И верно… Верно – вот оно моё потерянное давным-давно, детство! Потерянное второпях, обронённое на бегу по дороге метко названной кем-то «отрочество». Вот уж точно – отрёкся, так отрёкся. Махнул рукой: что ты можешь наивное детство? – и тут же поклялся быть сильным, успешным, героем. Героем? Кто он – герой? Ваня, Ваня, вот спит твой сын, он ещё пока не осознал себя в этом мире, не накачал мускулы, не поклялся защищать его – свой мир – всеми правдами и неправдами. Его может сейчас каждый обидеть, ткнуть, пнуть и даже… убить, – Ваня внутренне содрогнулся, и крепче прижал к груди кружевное одеяло. – Порву каждого!.. Глупец ты, Иван, люди оттого и мечутся по Земле, сооружают стены, вооружают телохранителей и армии, придумывают хитроумные коды и замки, что знают – они смертны. А это дитя спит так, будто на все сто процентов и даже больше, уверенно: ничто не случится, если этому не суждено случиться, ибо всё небесное воинство, заслышав его плач, расправит крылья и укроет ими от всех бед и несчастий. Он дремлет как сильный, он сейчас могущественнее любого земного владыки. Он не боится, не изворачивается, не гневается и не судит. И жизнь, и смерть у него преспокойно умещаются в одном вдохе…, – Дитя повело носиком, приоткрыло веки, взглянуло куда-то в вверх, не замечая никого, зевнуло и снова уснуло, – … в одном взгляде. Вот то, что ты потерял Ваня – детскую непосредственность и безоговорочную веру: всё в этом мире сотворено любовью! А раз так, то нечего боятся и переживать. Смотри, как дремлет, как у Христа за пазухой.

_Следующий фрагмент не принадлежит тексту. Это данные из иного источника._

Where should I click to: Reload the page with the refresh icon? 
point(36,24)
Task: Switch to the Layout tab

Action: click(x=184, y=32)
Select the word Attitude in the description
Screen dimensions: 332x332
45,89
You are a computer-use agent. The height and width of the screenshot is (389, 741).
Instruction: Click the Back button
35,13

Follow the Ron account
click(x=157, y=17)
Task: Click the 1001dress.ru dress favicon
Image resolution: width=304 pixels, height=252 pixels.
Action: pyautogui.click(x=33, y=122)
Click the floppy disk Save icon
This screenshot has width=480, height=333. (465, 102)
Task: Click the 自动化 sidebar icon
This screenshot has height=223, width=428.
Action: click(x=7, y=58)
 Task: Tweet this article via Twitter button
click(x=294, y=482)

– Дрёмка, – прошептал одними губами Ваня.
Сердце в груди не унималось.
Куда
– Что ты там шепчешь, Ваня?
Жена прижалась к мужу, с тревожным ожиданием.
– Да я говорю сердцу: не обольщай больше меня далёкими берегами. Я обрёл свой берег. Вот он – Дрёмка.

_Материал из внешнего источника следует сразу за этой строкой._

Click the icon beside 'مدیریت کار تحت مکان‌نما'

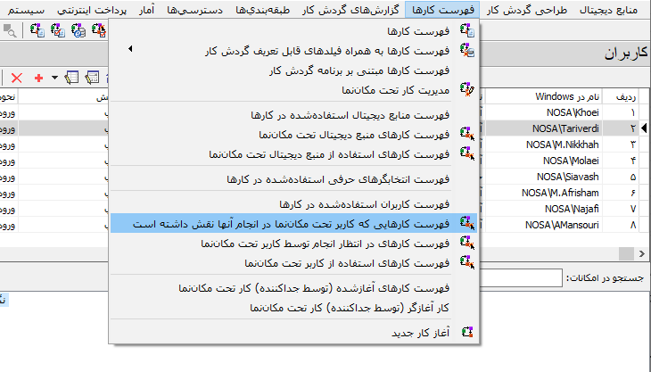[x=466, y=88]
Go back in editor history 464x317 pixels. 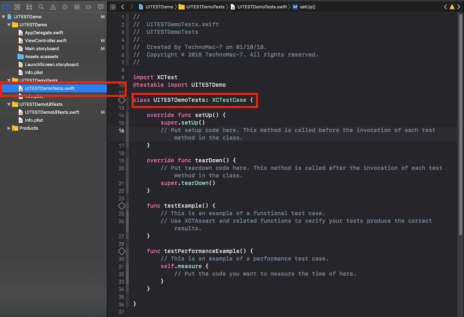123,7
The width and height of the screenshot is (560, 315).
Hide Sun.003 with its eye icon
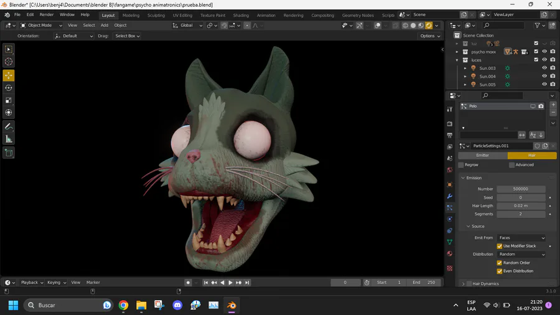[544, 68]
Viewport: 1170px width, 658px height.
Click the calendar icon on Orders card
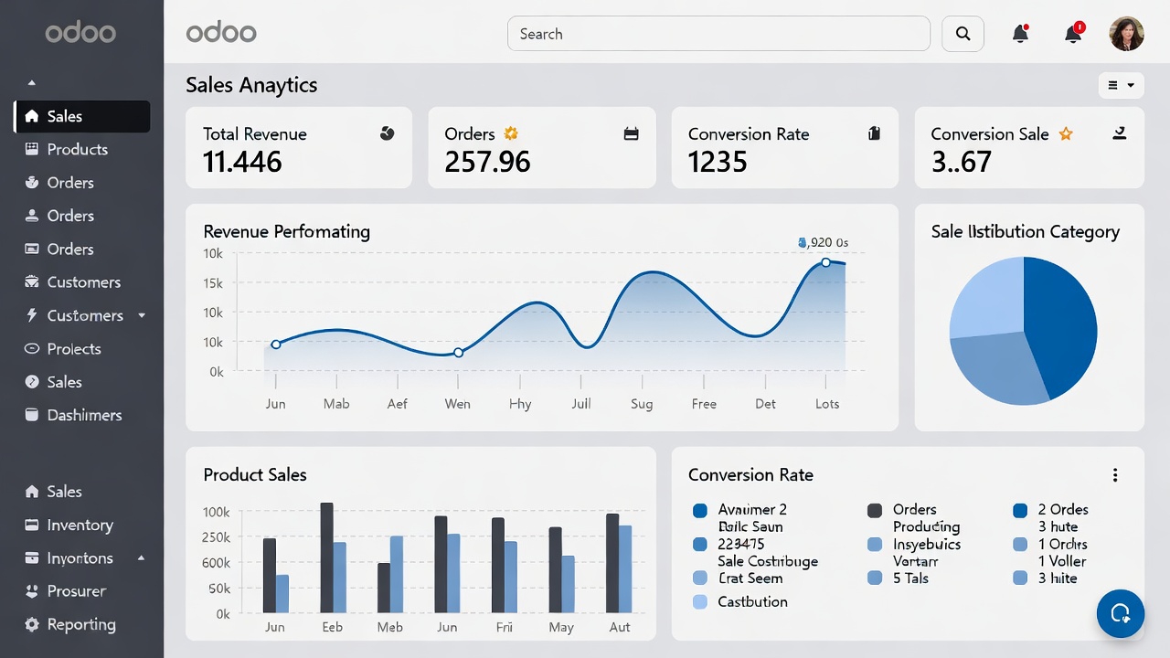[631, 134]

– Какой же он тебе «дрёмка»? Что за имя такое?
Ваня рассмеялся:
– Это не имя, любимая, это состояние когда мир в тебе и ты в мире.
Жена не поняла, но устало улыбнулась:
– Глупый ты у меня. И за что полюбила, сама не знаю?
Сына назвали обыкновенно, никто не задавал лишних вопросов в ЗАГСе, когда выписывали Свидетельство о рождении. И только Ваня продолжал настойчиво называть сына Дрёмой. Родные и близкие привыкли к этой отцовской блажи и сами нет-нет, да позовут:
– Дрёма, иди сюда…»
* * *
Старлей осторожно закрыл тетрадь. Весь его вид теперь не соответствовал обстановке полевой палатки, забитой храпящими телами.
Представьте себе тесное, едва освещённое каким-то сумрачным, багрово-кирпичным светом, пространство, погружённое со всех сторон в непроницаемый мрак. Внутри воздух был настолько насыщен и плотен, что представлялся некой застывшей субстанцией, что-то вроде холодца, в котором среди дымных колец и прелых испарений, угадываются неясные контуры двухъярусных кроватей, табуретов, хаотично развешенного камуфляжа, портянки вперемешку с носками и оружием. Хочется выскочить наружу, вдохнуть свежего воздуха, как, вдруг, у печурки замечаешь и вдохновенное лицо, и сияющий взгляд.
Среди кровавых бликов призрачно колыхающихся на грязно-зелёном потолке, бледное лицо будто имело собственную внутреннюю подсветку. То светилась душа человеческая. Губы, никогда не скрывающие своего настроения, то печальные, то обиженные, то неприступно сомкнутые, а то откровенно хохочущие – теперь не выражали ничего, ничего вслух. Лицо Вани можно было сравнить с абажуром, рассеивающим вокруг мягкий одухотворённый свет: Мир вам, люди! Мира и любви! Глаза смотрели отрешённо, сквозь палатку, сквозь заснеженные долины и голые ветки деревьев и не трепетный задуваемый сквозняками огонь буржуйки отражался в них, но могучее сияние.
Любому, случайно зашедшему в палатку или пробудившемуся, старлей показался бы явлением не от мира сего, духом, пролетающим над вымершими селениями, духом удивлённым и нечаянно спустившимся вниз убедиться: а есть ли тут вообще живые? Жизнь!
Были живые, были мёртвые и умирающие.
Позавчера… да-да – позавчера жестоко и мучительно умирал человек. Пленный. Все почему-то сразу решили и вынесли приговор: он виновен во всех наших бедах!
– Он, он стрелял падлюка! Мне ли не видеть. У меня оптика, знаешь, какая! У-ух, гад.